Replace "collapse panel icon" with "expand panel icon" in the material from the line with "Viewport: 1568px width, 815px" through its end, and give back only those lines, otherwise unchanged and without the pictures.
-- START RECORDS PROVIDED --
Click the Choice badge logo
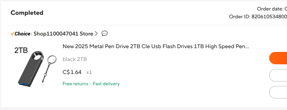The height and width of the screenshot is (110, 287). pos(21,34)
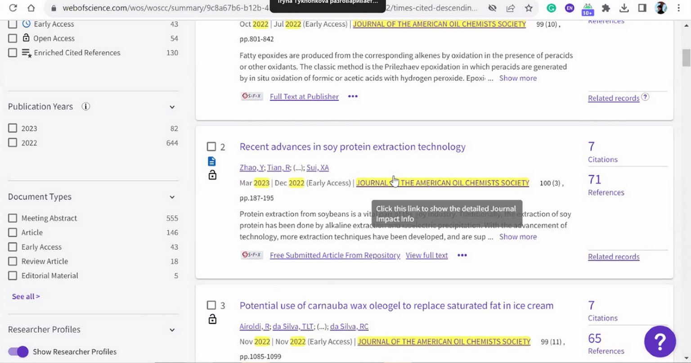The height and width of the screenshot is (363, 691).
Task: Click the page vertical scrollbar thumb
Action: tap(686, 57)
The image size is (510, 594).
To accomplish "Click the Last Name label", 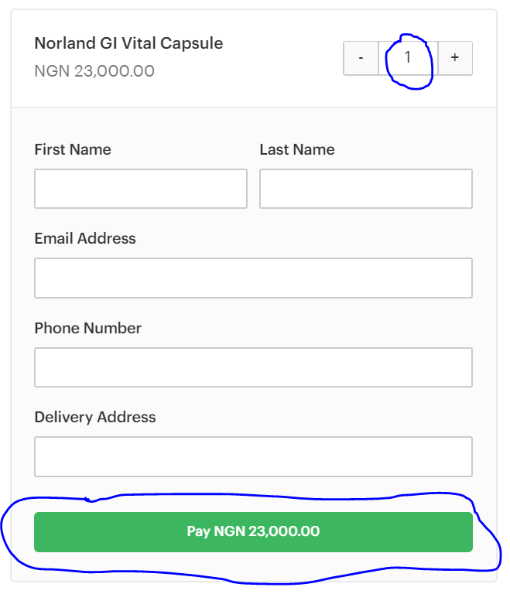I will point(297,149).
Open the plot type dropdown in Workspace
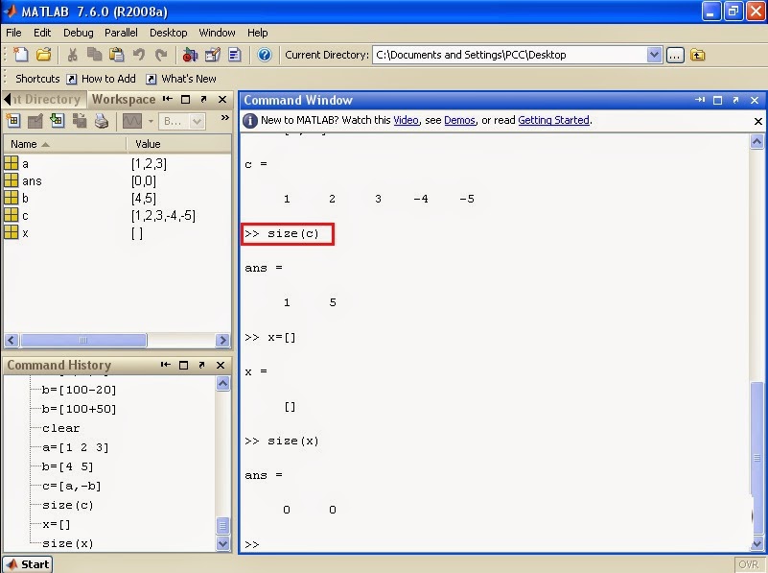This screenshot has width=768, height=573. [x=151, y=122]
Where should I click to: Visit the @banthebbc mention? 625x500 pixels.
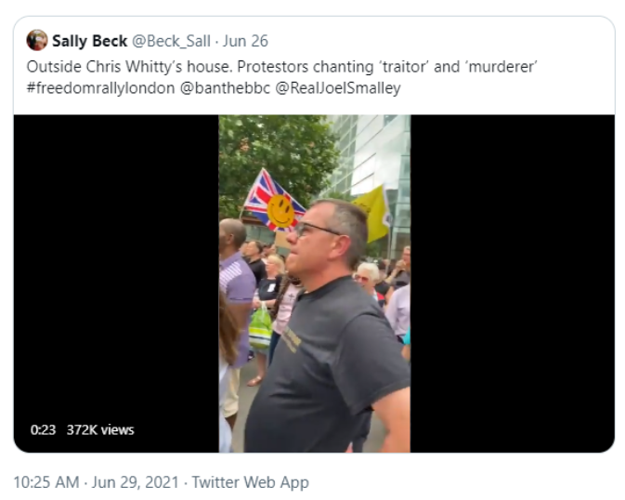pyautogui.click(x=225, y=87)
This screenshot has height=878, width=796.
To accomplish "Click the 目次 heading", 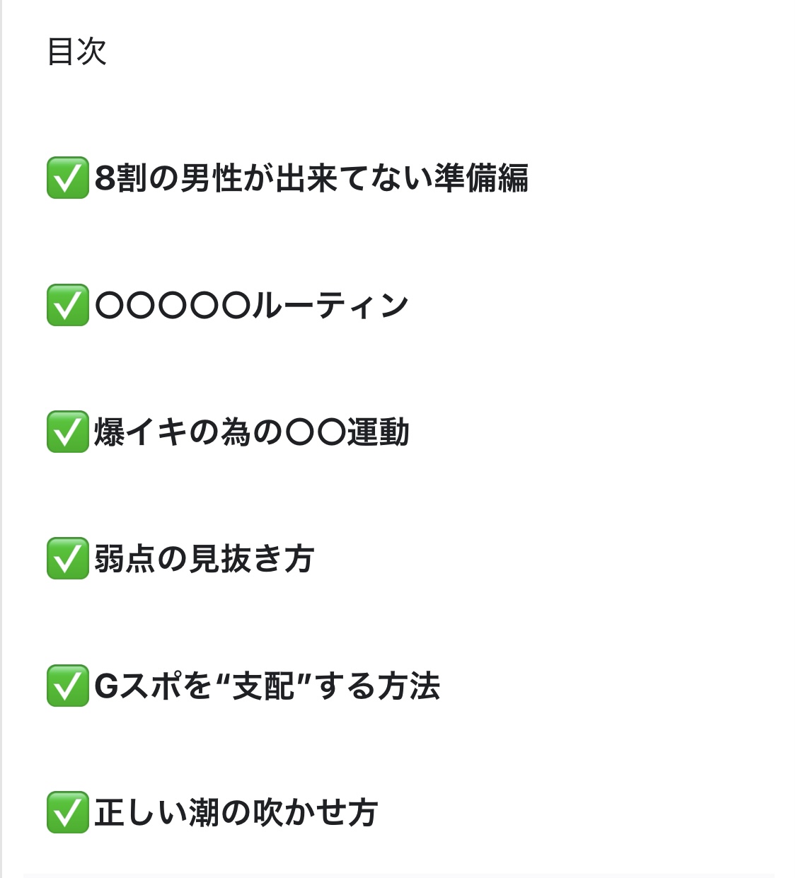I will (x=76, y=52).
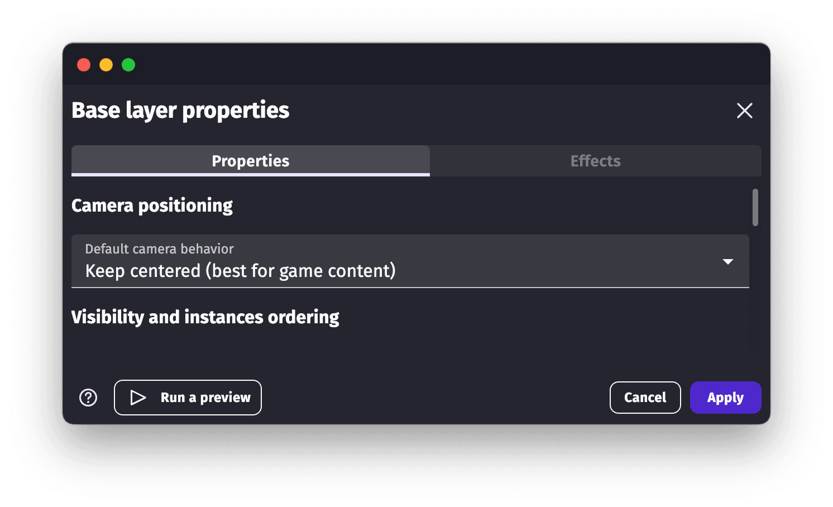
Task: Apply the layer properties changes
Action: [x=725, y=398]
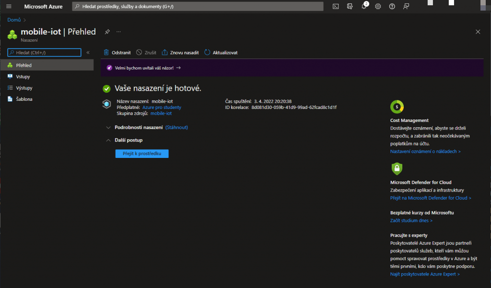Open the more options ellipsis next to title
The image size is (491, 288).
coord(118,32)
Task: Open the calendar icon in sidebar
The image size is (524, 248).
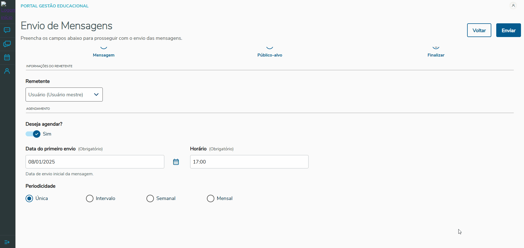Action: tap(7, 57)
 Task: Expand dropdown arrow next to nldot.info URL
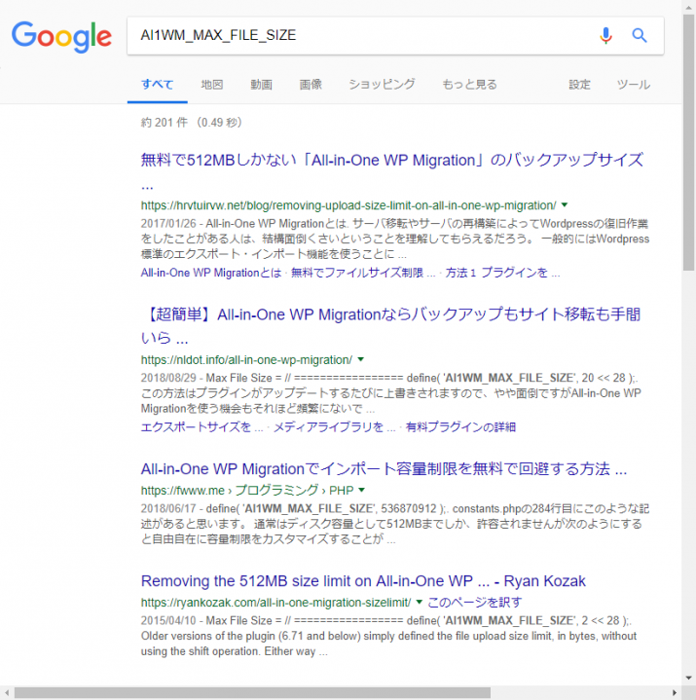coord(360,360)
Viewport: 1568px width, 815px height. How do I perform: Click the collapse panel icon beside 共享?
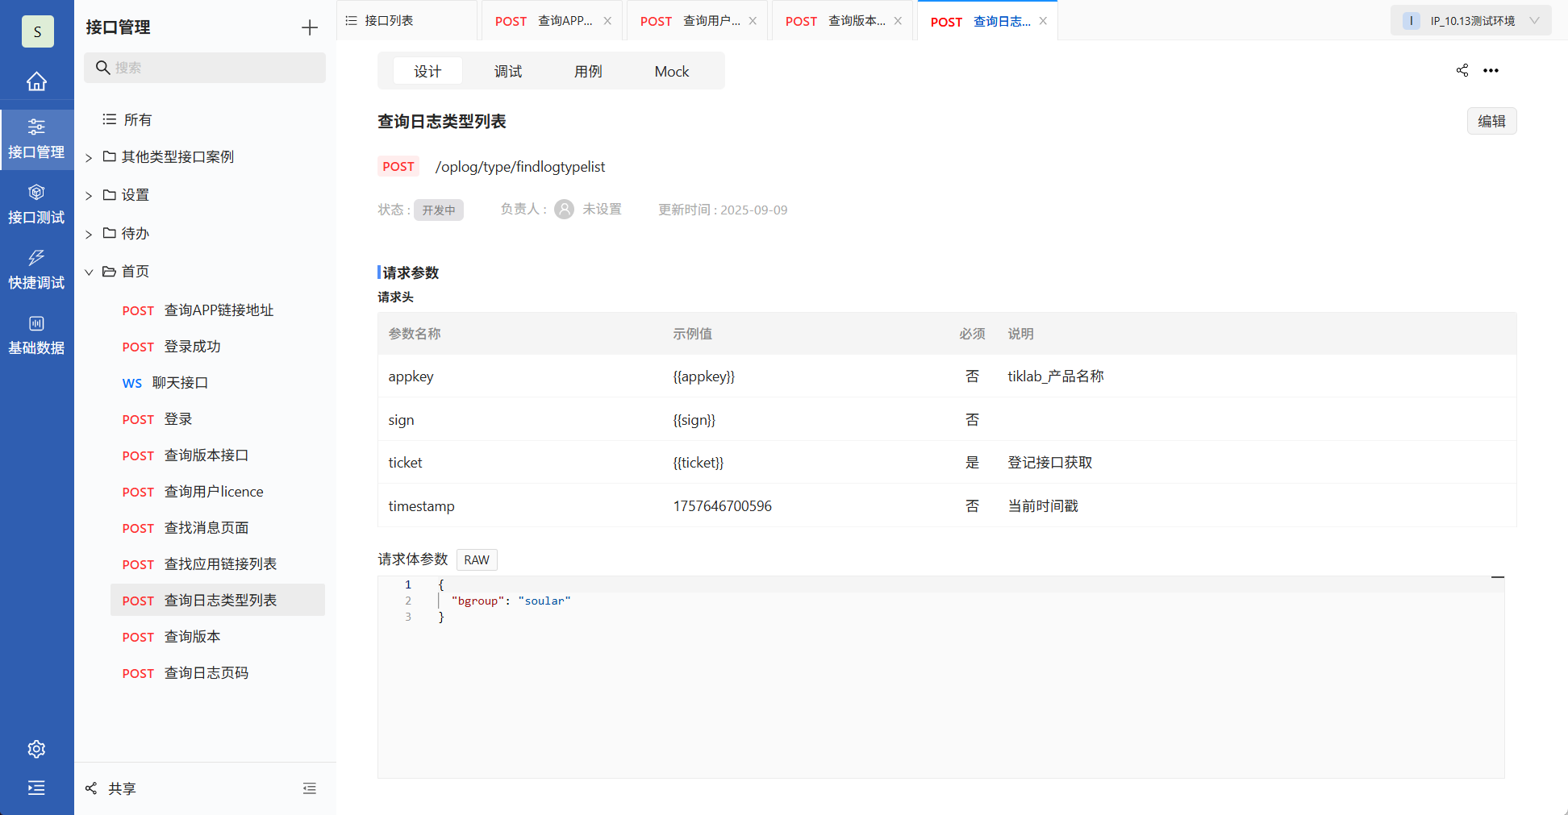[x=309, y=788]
-- END RECORDS PROVIDED --
FULL OUTPUT -
Viewport: 1568px width, 815px height. How do I perform: Click the expand panel icon beside 共享?
[x=309, y=788]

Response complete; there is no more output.